The above-described embodiments should not be construed as limiting the scope of the present application. It should be understood by those skilled in the art that various modifications, combinations, sub-combinations and substitutions may be made in accordance with design requirements and other factors. Any modification, equivalent replacement, and improvement made within the spirit and principle of the present application shall be included in the protection scope of the present application.

Claims

1. An image processing method comprising:

acquiring a training image containing a first type of face image;

2. The method according to claim 1, wherein said selecting the feature images of the second type corresponding to at least part of the face regions of the face images of the first type comprises:

3. The method of claim 1, wherein the adjusting the face image based on the second style of feature image corresponding to the at least part of the face region to obtain an adjusted face image comprises:

4. The method according to any one of claims 1-3, further comprising:

acquiring an image to be processed, and extracting a face image to be processed in a first type style from the image to be processed;

selecting a second-style characteristic image matched with at least part of face area in the first-style face image to be processed;

adding the characteristic image of the second type style to at least part of the face area of the human face image to be processed to obtain an adjusted image to be processed;

and inputting the adjusted image to be processed into the target network to obtain an output image containing the face image with the second type of style.

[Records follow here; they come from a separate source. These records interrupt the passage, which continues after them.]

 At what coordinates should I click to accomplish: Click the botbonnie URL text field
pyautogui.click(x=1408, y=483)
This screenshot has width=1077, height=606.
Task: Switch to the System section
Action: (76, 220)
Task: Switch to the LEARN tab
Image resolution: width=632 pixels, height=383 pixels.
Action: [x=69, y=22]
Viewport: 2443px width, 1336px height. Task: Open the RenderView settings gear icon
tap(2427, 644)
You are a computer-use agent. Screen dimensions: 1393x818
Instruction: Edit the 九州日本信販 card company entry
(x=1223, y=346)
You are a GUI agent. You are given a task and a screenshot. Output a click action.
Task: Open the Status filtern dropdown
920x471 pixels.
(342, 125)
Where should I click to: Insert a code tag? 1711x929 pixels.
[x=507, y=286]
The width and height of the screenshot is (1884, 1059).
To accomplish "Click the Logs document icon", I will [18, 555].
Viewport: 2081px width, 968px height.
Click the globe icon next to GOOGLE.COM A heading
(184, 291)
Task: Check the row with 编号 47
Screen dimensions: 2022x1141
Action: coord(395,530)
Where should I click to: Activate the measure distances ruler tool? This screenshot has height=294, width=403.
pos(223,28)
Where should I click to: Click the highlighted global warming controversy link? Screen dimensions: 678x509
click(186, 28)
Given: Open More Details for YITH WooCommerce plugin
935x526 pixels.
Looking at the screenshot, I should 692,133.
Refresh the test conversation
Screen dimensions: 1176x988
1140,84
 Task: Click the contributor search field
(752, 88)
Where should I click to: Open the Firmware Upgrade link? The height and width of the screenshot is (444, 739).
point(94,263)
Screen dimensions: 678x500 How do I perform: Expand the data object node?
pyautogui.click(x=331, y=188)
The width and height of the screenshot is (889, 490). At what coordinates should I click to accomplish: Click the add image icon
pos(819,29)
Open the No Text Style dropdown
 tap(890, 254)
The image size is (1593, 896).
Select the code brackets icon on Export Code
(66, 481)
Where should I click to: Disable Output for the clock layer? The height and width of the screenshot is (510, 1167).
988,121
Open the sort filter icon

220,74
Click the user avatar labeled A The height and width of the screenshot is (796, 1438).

5. The method of claim 4, wherein selecting the feature images of the second style matching at least part of the face regions in the face image to be processed of the first style comprises:

6. An image processing apparatus comprising:

7. The apparatus according to claim 6, wherein the image preprocessing module is configured to select, from a preset image library, a feature image of a second type matching with the feature of each face region based on the feature of each face region in at least part of the face regions of the face image of the first type.

8. The apparatus according to claim 6, wherein the image preprocessing module is configured to add the feature images of the second type corresponding to each face region to the corresponding face region of the face image, so as to obtain the adjusted face image.

9. The apparatus of any of claims 6-8, further comprising:

the image processing module is used for acquiring an image to be processed and extracting a face image to be processed in a first type style from the image to be processed; selecting a second-style characteristic image matched with at least part of face area in the first-style face image to be processed; adding the characteristic image of the second type style to at least part of the face area of the human face image to be processed to obtain an adjusted image to be processed; and inputting the adjusted image to be processed into the target network to obtain an output image containing the face image with the second type of style.

10. The apparatus according to claim 9, wherein the image processing module is configured to select a second type of feature image matching the features of each face region from a preset image library based on the features of each face region in the first type of face image to be processed.

11. An electronic device, comprising:

at least one processor; and

a memory communicatively coupled to the at least one processor; wherein,

the memory stores instructions executable by the at least one processor to enable the at least one processor to perform the method of any one of claims 1-5.

12. A non-transitory computer readable storage medium having stored thereon computer instructions for causing the computer to perform the method of any one of claims 1-5.